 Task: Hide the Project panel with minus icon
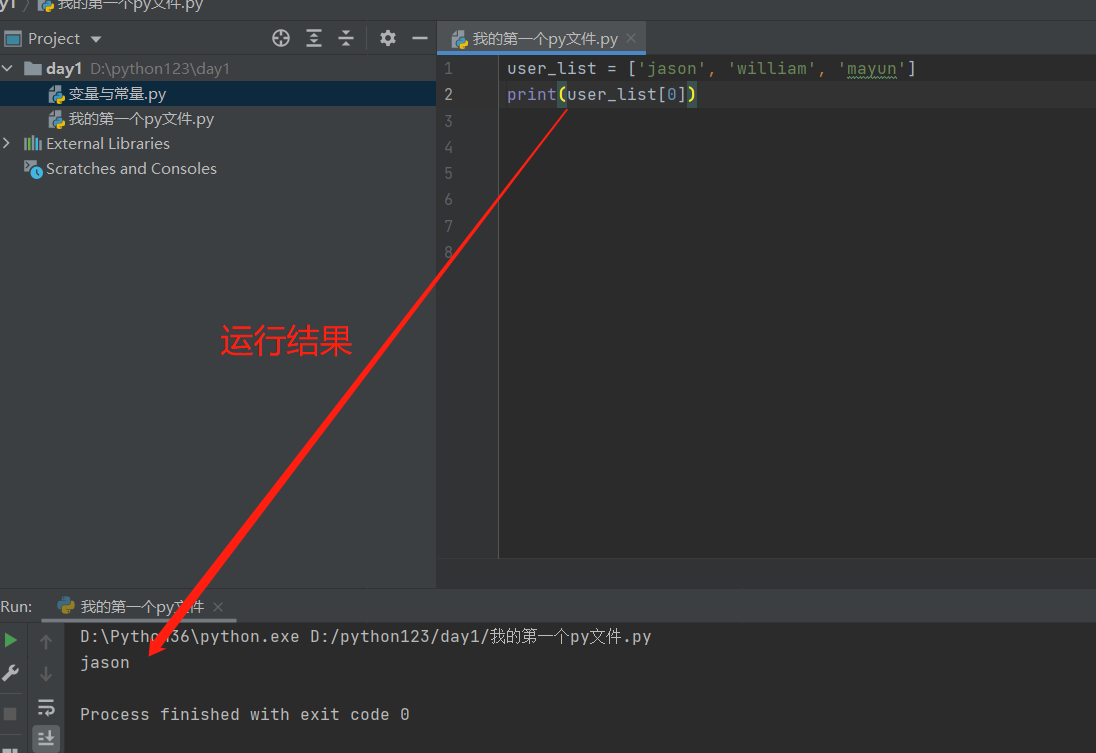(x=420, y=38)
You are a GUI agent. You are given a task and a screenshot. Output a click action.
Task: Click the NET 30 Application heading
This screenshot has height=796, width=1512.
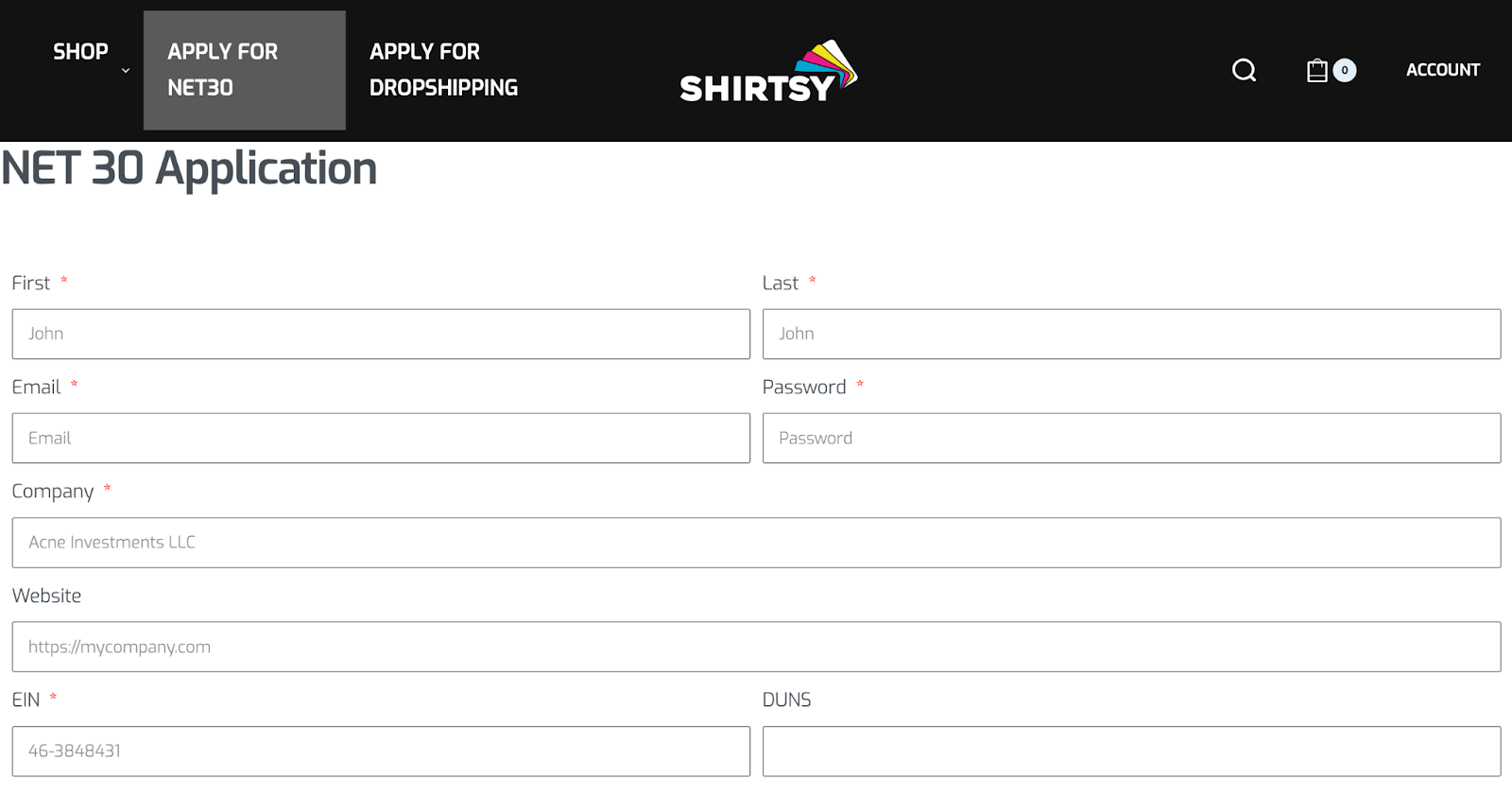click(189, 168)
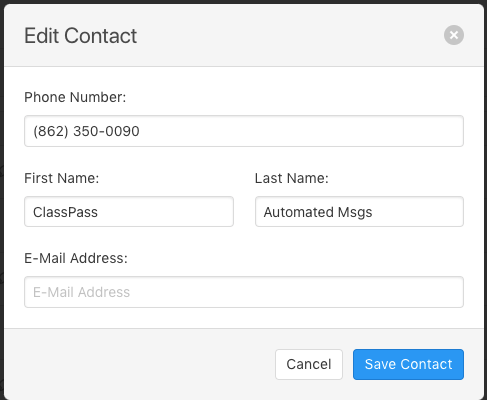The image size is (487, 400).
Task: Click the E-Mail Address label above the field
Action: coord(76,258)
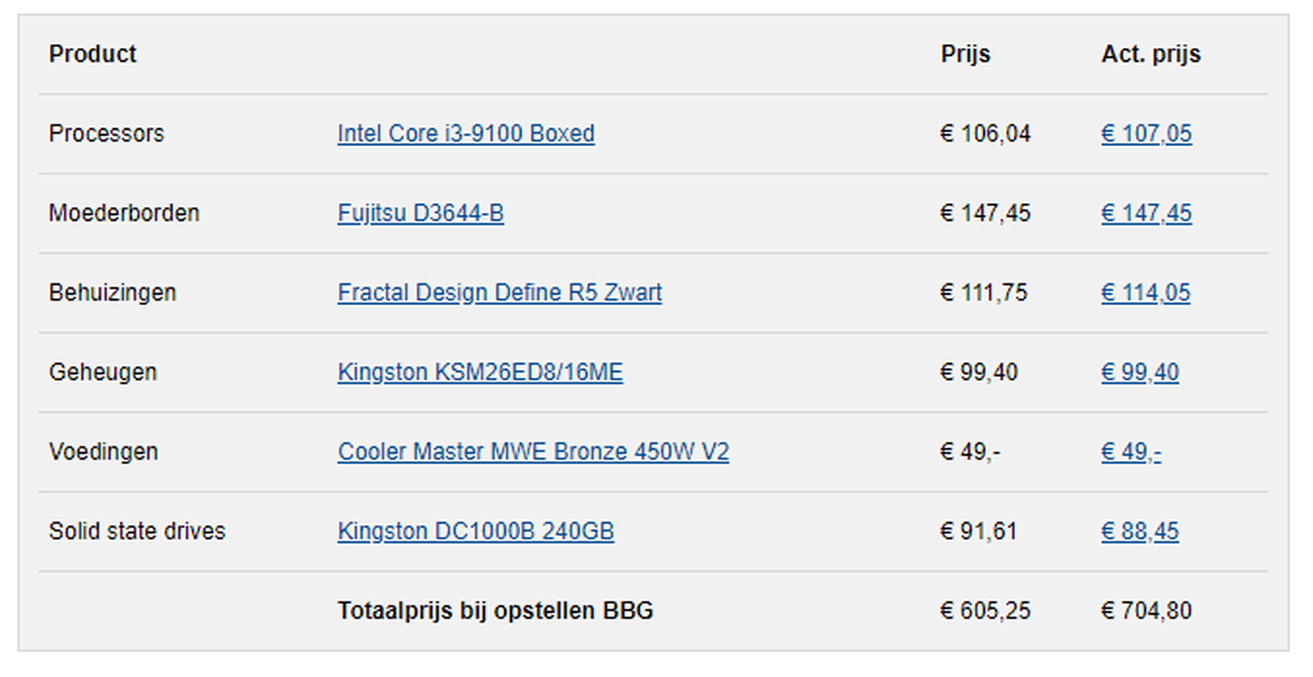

┄┄┄┄┄┄┄┄┄┄

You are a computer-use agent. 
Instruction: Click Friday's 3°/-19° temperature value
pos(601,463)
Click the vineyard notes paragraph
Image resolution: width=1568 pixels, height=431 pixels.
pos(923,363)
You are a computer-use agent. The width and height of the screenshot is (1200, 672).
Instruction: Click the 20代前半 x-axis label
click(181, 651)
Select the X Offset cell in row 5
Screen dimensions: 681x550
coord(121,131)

┄┄┄┄┄┄┄┄┄┄

Task to complete ▸
Scan the lines above for "agent", then copy every one that has it.

Solution to this task ▸
You are a GUI agent. You are given a task and a screenshot. Output a click action.
You are a computer-use agent. 
You are a computer-use agent. The width and height of the screenshot is (1200, 672).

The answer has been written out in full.